### Work task
Print the lines that start the entries and continue through the one holding "The image size is (1456, 816).", please, exactly and with the pictures omitted.
============
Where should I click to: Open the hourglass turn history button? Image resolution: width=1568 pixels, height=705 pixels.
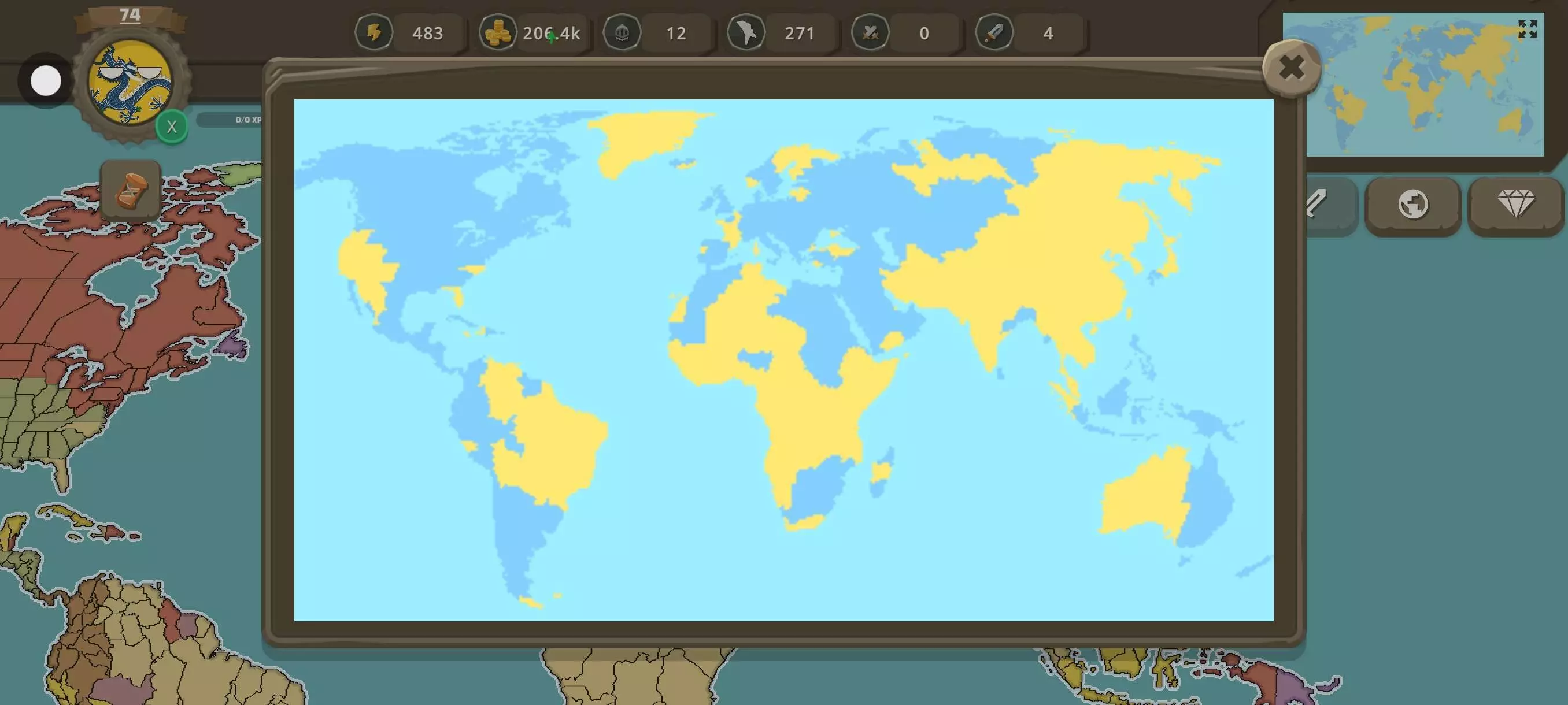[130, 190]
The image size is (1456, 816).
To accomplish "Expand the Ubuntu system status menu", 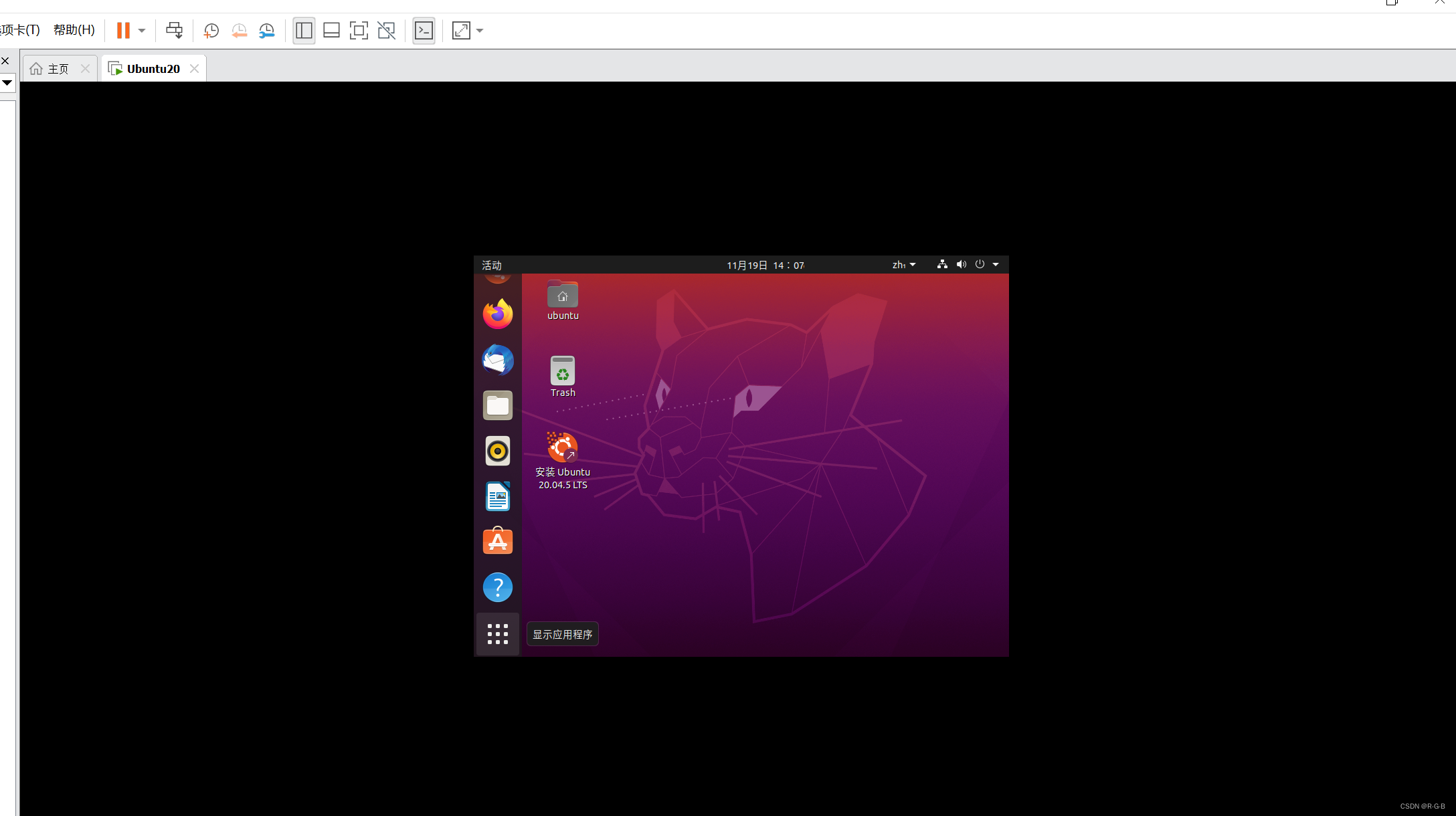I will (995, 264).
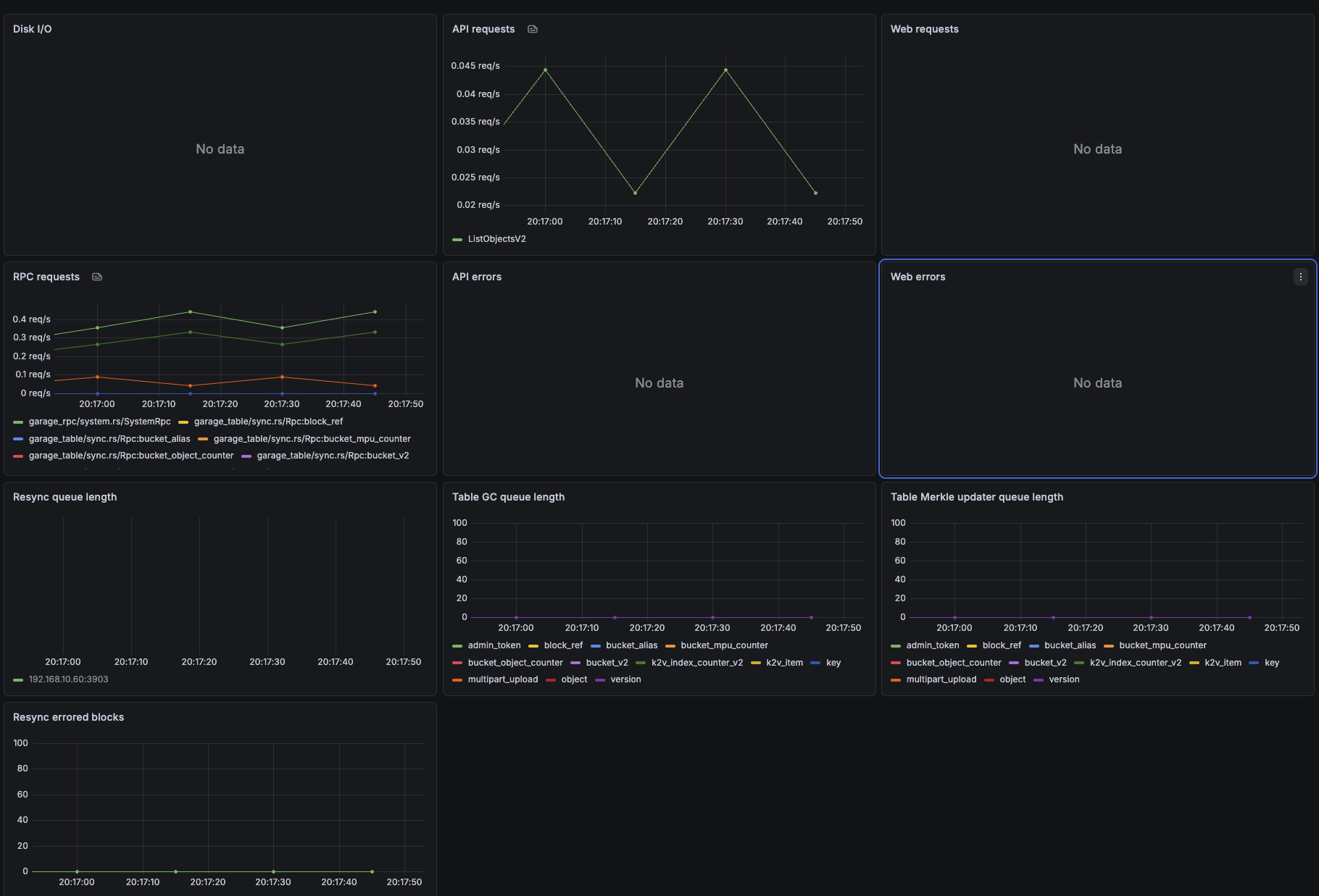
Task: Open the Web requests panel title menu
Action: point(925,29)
============
### Expected answer
Where should I click to: Open the hourglass turn history button? Image resolution: width=1568 pixels, height=705 pixels.
[130, 190]
The image size is (1456, 816).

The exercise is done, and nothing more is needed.